Exercise goal:
Copy out the following lines word for word, all of them from start to end.

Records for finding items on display
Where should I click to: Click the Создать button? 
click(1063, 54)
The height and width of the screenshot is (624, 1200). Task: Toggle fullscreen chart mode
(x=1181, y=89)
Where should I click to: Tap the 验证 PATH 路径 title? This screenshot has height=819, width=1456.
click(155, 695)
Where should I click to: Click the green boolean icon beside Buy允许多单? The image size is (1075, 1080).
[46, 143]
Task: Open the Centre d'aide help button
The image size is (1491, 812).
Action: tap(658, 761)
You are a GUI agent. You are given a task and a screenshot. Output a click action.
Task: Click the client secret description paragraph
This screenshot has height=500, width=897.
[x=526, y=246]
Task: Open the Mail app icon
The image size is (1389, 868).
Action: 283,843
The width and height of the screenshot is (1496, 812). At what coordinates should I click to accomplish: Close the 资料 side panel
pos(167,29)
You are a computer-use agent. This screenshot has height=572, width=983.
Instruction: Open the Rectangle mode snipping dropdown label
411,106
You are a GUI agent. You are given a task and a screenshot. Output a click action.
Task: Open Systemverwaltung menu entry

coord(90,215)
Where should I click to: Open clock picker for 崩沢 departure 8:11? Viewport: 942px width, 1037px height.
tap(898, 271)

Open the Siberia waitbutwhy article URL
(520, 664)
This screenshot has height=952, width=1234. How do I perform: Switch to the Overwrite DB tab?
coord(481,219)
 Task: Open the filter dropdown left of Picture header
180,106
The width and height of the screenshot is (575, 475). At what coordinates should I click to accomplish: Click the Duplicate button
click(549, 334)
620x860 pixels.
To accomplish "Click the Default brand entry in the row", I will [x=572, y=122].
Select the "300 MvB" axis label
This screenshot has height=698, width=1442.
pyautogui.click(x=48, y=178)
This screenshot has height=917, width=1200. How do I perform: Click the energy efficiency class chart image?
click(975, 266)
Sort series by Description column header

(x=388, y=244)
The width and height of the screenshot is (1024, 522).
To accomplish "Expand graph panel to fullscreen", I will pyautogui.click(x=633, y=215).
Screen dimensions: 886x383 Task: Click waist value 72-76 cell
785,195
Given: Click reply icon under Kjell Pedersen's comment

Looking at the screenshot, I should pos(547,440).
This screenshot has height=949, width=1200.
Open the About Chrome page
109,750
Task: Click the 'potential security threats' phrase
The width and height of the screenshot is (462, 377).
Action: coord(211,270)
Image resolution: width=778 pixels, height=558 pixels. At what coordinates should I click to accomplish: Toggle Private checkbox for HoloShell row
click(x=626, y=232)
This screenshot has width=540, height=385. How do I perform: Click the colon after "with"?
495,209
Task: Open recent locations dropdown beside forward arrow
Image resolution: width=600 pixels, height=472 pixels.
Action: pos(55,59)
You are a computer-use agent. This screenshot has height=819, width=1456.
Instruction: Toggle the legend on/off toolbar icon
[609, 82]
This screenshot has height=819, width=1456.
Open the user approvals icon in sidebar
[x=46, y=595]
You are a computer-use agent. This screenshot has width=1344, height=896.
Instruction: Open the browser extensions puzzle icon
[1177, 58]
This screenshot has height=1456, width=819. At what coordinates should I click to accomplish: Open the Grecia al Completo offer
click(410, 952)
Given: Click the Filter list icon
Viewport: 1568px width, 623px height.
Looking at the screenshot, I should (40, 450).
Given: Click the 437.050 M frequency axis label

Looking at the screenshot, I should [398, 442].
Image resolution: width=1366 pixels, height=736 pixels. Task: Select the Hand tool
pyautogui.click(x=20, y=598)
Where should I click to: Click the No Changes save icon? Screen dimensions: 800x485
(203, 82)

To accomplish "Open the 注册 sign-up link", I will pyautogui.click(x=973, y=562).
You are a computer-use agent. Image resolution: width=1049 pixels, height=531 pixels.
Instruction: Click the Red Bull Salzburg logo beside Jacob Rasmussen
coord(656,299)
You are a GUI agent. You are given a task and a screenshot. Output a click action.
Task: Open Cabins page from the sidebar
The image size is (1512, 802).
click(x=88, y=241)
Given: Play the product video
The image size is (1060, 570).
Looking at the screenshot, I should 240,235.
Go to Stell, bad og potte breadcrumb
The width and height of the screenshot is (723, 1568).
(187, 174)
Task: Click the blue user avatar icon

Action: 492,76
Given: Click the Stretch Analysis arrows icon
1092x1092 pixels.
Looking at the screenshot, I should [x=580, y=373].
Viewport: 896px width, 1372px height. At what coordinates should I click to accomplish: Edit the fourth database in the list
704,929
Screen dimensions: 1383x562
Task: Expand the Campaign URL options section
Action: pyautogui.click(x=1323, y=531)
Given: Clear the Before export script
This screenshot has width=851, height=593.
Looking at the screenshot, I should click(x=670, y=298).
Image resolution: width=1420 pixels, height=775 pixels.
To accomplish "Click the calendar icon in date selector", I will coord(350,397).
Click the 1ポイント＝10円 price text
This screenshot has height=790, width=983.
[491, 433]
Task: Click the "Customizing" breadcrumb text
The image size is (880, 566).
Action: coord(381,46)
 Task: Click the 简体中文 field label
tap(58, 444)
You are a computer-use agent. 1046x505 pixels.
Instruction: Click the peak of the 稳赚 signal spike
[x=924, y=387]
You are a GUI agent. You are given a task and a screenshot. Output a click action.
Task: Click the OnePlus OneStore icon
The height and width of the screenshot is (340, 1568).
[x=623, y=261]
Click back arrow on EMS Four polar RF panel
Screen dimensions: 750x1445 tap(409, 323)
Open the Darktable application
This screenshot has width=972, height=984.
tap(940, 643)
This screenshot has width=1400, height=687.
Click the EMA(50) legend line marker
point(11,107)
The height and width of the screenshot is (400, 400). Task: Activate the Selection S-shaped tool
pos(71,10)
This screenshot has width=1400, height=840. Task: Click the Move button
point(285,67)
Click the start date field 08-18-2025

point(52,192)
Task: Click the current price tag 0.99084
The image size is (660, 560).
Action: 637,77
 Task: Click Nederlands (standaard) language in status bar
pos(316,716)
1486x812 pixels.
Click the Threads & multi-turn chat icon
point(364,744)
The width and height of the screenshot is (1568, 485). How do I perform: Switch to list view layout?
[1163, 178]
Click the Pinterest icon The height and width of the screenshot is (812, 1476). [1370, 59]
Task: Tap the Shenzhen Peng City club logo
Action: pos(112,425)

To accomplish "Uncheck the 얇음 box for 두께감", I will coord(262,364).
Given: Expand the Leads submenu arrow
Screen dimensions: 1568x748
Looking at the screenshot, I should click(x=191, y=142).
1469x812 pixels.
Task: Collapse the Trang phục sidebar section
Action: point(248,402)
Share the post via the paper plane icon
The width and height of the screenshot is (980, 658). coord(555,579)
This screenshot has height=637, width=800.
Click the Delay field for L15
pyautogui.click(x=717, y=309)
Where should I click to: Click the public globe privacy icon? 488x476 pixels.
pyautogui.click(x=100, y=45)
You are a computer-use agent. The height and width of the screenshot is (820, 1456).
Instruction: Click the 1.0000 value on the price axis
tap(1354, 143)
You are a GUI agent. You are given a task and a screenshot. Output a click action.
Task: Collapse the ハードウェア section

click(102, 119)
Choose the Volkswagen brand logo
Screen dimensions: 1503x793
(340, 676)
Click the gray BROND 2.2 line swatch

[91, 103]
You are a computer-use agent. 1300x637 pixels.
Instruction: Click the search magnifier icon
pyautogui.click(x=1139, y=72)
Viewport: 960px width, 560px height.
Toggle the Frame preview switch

Response for this exercise:
Where should I click to: Click the Создать button? 
click(1063, 54)
The height and width of the screenshot is (624, 1200). Task: Toggle fullscreen chart mode
(x=1181, y=89)
Where should I click to: Tap the 验证 PATH 路径 title? This screenshot has height=819, width=1456.
click(155, 695)
Where should I click to: Click the green boolean icon beside Buy允许多单? The image size is (1075, 1080).
[46, 143]
Task: Open the Centre d'aide help button
The image size is (1491, 812).
Action: tap(658, 761)
You are a GUI agent. You are given a task and a screenshot. Output a click action.
Task: Click the client secret description paragraph
This screenshot has height=500, width=897.
[x=526, y=246]
Task: Open the Mail app icon
The image size is (1389, 868).
Action: 283,843
The width and height of the screenshot is (1496, 812). At what coordinates should I click to accomplish: Close the 资料 side panel
pos(167,29)
You are a computer-use agent. This screenshot has height=572, width=983.
Instruction: Open the Rectangle mode snipping dropdown label
411,106
You are a GUI agent. You are given a task and a screenshot. Output a click action.
Task: Open Systemverwaltung menu entry

coord(90,215)
Where should I click to: Open clock picker for 崩沢 departure 8:11? Viewport: 942px width, 1037px height.
tap(898, 271)

Open the Siberia waitbutwhy article URL
(520, 664)
This screenshot has height=952, width=1234. How do I perform: Switch to the Overwrite DB tab?
coord(481,219)
 Task: Open the filter dropdown left of Picture header
180,106
The width and height of the screenshot is (575, 475). At what coordinates should I click to accomplish: Click the Duplicate button
click(549, 334)
620x860 pixels.
To accomplish "Click the Default brand entry in the row", I will [x=572, y=122].
Select the "300 MvB" axis label
This screenshot has height=698, width=1442.
pyautogui.click(x=48, y=178)
This screenshot has height=917, width=1200. How do I perform: Click the energy efficiency class chart image?
click(975, 266)
Sort series by Description column header

(x=388, y=244)
The width and height of the screenshot is (1024, 522).
To accomplish "Expand graph panel to fullscreen", I will pyautogui.click(x=633, y=215).
Screen dimensions: 886x383 Task: Click waist value 72-76 cell
785,195
Given: Click reply icon under Kjell Pedersen's comment

Looking at the screenshot, I should pos(547,440).
This screenshot has height=949, width=1200.
Open the About Chrome page
109,750
Task: Click the 'potential security threats' phrase
The width and height of the screenshot is (462, 377).
Action: coord(211,270)
Image resolution: width=778 pixels, height=558 pixels. At what coordinates should I click to accomplish: Toggle Private checkbox for HoloShell row
click(x=626, y=232)
This screenshot has width=540, height=385. How do I perform: Click the colon after "with"?
495,209
Task: Open recent locations dropdown beside forward arrow
Image resolution: width=600 pixels, height=472 pixels.
Action: pos(55,59)
You are a computer-use agent. This screenshot has height=819, width=1456.
Instruction: Toggle the legend on/off toolbar icon
[609, 82]
This screenshot has height=819, width=1456.
Open the user approvals icon in sidebar
[x=46, y=595]
You are a computer-use agent. This screenshot has width=1344, height=896.
Instruction: Open the browser extensions puzzle icon
[1177, 58]
This screenshot has height=1456, width=819. At what coordinates should I click to accomplish: Open the Grecia al Completo offer
click(410, 952)
Given: Click the Filter list icon
Viewport: 1568px width, 623px height.
Looking at the screenshot, I should (40, 450).
Given: Click the 437.050 M frequency axis label

Looking at the screenshot, I should [398, 442].
Image resolution: width=1366 pixels, height=736 pixels. Task: Select the Hand tool
pyautogui.click(x=20, y=598)
Where should I click to: Click the No Changes save icon? Screen dimensions: 800x485
(203, 82)

To accomplish "Open the 注册 sign-up link", I will pyautogui.click(x=973, y=562).
You are a computer-use agent. Image resolution: width=1049 pixels, height=531 pixels.
Instruction: Click the Red Bull Salzburg logo beside Jacob Rasmussen
coord(656,299)
You are a GUI agent. You are given a task and a screenshot. Output a click action.
Task: Open Cabins page from the sidebar
The image size is (1512, 802).
click(x=88, y=241)
Given: Play the product video
The image size is (1060, 570).
Looking at the screenshot, I should 240,235.
Go to Stell, bad og potte breadcrumb
The width and height of the screenshot is (723, 1568).
(187, 174)
Task: Click the blue user avatar icon

Action: 492,76
Given: Click the Stretch Analysis arrows icon
1092x1092 pixels.
Looking at the screenshot, I should [x=580, y=373].
Viewport: 896px width, 1372px height. At what coordinates should I click to accomplish: Edit the fourth database in the list
704,929
Screen dimensions: 1383x562
Task: Expand the Campaign URL options section
Action: pyautogui.click(x=1323, y=531)
Given: Clear the Before export script
This screenshot has width=851, height=593.
Looking at the screenshot, I should click(x=670, y=298).
Image resolution: width=1420 pixels, height=775 pixels.
To accomplish "Click the calendar icon in date selector", I will coord(350,397).
Click the 1ポイント＝10円 price text
This screenshot has height=790, width=983.
[491, 433]
Task: Click the "Customizing" breadcrumb text
The image size is (880, 566).
Action: coord(381,46)
 Task: Click the 简体中文 field label
tap(58, 444)
You are a computer-use agent. 1046x505 pixels.
Instruction: Click the peak of the 稳赚 signal spike
[x=924, y=387]
You are a GUI agent. You are given a task and a screenshot. Output a click action.
Task: Click the OnePlus OneStore icon
The height and width of the screenshot is (340, 1568).
[x=623, y=261]
Click back arrow on EMS Four polar RF panel
Screen dimensions: 750x1445 tap(409, 323)
Open the Darktable application
This screenshot has width=972, height=984.
tap(940, 643)
This screenshot has width=1400, height=687.
Click the EMA(50) legend line marker
point(11,107)
The height and width of the screenshot is (400, 400). Task: Activate the Selection S-shaped tool
pos(71,10)
This screenshot has width=1400, height=840. Task: Click the Move button
point(285,67)
Click the start date field 08-18-2025

point(52,192)
Task: Click the current price tag 0.99084
The image size is (660, 560).
Action: 637,77
 Task: Click Nederlands (standaard) language in status bar
pos(316,716)
1486x812 pixels.
Click the Threads & multi-turn chat icon
point(364,744)
The width and height of the screenshot is (1568, 485). How do I perform: Switch to list view layout?
[1163, 178]
Click the Pinterest icon The height and width of the screenshot is (812, 1476). [1370, 59]
Task: Tap the Shenzhen Peng City club logo
Action: pos(112,425)

To accomplish "Uncheck the 얇음 box for 두께감", I will coord(262,364).
Given: Expand the Leads submenu arrow
Screen dimensions: 1568x748
Looking at the screenshot, I should click(x=191, y=142).
1469x812 pixels.
Task: Collapse the Trang phục sidebar section
Action: point(248,402)
Share the post via the paper plane icon
The width and height of the screenshot is (980, 658). coord(555,579)
This screenshot has height=637, width=800.
Click the Delay field for L15
pyautogui.click(x=717, y=309)
Where should I click to: Click the public globe privacy icon? 488x476 pixels.
pyautogui.click(x=100, y=45)
You are a computer-use agent. The height and width of the screenshot is (820, 1456).
Instruction: Click the 1.0000 value on the price axis
tap(1354, 143)
You are a GUI agent. You are given a task and a screenshot. Output a click action.
Task: Collapse the ハードウェア section

click(102, 119)
Choose the Volkswagen brand logo
Screen dimensions: 1503x793
(340, 676)
Click the gray BROND 2.2 line swatch

[91, 103]
You are a computer-use agent. 1300x637 pixels.
Instruction: Click the search magnifier icon
pyautogui.click(x=1139, y=72)
Viewport: 960px width, 560px height.
Toggle the Frame preview switch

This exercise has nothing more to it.